In the Church of England, the liturgical calendar designates today as "Remembrance Sunday." Although we have no such designation in the Episcopal Church, we are acknowledging the historical significance of this day through music.
Our communion anthem is "In Remembrance" by Canadian composer, Eleanor Daley (b. 1955).
This anthem is a movement from her Requiem (1993). Like many 20th and 21st century composers, Daley combines the traditional Latin prayers from the mass for the dead with settings of non-liturgical, poetic texts. Daley chose to set this anonymous poem, "Do not stand at my grave and weep." Listen to a recording here: In Remembrance
Ralph Vaughan Williams and Gustav Holst walking in the Malvern Hills. The British Library.
For the prelude and postlude today, we will hear music by two composers who served in World War I. Ralph Vaughan Williams (1872-1958), one of the best known British composers of the twentieth century, volunteered and served in the army. From a private driving ambulance wagons, he eventually rose to the rank of lieutenant in the Royal Artillery. The noise of the guns damaged his hearing, leading to deafness later in life.

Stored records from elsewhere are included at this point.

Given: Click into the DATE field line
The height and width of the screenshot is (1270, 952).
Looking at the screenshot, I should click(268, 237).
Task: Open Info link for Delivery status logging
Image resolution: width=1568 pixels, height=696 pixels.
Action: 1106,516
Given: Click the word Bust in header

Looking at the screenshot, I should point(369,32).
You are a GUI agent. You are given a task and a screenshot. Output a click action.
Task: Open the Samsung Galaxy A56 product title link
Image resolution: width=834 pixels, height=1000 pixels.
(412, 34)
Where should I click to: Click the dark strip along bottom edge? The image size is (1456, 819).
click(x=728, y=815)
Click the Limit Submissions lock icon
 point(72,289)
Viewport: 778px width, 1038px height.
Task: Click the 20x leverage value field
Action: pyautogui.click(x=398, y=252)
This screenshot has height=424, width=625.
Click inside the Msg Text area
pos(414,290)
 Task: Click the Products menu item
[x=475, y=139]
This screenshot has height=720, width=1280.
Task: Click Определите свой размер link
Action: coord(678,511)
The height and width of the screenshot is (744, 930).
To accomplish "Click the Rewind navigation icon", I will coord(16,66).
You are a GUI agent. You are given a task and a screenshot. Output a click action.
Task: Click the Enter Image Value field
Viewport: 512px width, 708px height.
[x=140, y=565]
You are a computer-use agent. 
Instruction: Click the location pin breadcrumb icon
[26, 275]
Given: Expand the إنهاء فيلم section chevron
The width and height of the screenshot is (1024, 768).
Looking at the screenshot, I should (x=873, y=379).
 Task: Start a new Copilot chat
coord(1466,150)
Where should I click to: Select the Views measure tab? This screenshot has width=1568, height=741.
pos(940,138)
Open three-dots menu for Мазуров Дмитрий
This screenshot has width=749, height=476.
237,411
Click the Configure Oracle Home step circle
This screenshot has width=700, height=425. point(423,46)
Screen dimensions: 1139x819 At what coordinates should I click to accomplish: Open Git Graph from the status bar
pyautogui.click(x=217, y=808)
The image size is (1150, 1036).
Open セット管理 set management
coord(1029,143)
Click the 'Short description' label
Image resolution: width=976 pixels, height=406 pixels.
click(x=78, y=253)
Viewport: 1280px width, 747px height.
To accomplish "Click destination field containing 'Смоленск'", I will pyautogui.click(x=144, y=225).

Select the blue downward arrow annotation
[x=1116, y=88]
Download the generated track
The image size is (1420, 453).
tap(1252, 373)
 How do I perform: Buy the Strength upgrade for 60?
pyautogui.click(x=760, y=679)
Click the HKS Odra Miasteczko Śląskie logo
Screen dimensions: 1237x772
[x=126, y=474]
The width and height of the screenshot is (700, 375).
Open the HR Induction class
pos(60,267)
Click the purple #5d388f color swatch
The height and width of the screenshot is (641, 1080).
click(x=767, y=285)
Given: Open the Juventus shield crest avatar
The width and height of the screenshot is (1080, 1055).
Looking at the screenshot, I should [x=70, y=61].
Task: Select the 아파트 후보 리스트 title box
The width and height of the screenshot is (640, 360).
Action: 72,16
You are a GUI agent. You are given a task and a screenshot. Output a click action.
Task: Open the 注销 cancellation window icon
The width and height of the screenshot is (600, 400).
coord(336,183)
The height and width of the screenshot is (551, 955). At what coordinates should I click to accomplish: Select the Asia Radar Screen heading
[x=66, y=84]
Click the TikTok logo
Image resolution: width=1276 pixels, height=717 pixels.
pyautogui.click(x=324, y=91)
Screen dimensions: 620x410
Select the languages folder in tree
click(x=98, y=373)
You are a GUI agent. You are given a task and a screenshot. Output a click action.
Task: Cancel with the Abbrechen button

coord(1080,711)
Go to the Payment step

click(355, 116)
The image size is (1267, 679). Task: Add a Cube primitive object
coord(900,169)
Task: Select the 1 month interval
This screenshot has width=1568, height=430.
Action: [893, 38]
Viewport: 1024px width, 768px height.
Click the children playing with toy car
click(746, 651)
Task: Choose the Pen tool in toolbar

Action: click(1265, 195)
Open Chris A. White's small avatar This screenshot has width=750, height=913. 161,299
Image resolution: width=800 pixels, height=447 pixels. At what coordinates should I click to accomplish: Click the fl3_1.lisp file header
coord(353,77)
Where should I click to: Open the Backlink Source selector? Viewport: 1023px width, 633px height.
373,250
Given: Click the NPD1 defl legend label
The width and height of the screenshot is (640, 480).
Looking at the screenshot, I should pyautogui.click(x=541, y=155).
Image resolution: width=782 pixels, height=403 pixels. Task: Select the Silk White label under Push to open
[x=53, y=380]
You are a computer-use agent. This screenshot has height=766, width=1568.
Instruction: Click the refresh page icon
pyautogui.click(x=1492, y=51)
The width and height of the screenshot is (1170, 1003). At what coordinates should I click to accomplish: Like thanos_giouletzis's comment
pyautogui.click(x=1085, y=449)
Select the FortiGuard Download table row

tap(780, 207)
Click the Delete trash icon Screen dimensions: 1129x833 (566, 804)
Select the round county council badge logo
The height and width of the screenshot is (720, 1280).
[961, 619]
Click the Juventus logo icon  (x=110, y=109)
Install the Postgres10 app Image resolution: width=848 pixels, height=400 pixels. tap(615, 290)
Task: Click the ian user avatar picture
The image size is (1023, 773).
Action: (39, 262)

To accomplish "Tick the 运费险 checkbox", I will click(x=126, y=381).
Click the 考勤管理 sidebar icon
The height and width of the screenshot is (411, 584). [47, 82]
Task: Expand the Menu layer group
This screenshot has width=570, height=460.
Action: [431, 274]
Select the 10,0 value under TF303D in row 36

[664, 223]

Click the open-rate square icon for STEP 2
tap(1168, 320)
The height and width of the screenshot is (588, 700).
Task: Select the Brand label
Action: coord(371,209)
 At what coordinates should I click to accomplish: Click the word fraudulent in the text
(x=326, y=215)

The experience of war had a profound emotional impact on Vaughan Williams and caused him to stop composing for an extended period. His set of three preludes on Welsh hymn tunes was one of his first compositions after the war. This morning, we hear the prelude on Hyfrydol from this set. Elegant and restrained, it seems to embody a regained sense of hopefulness. In the years that followed, Vaughan Williams composed some of his greatest works, including the major choral work Dona Nobis Pacem, a cry for peace.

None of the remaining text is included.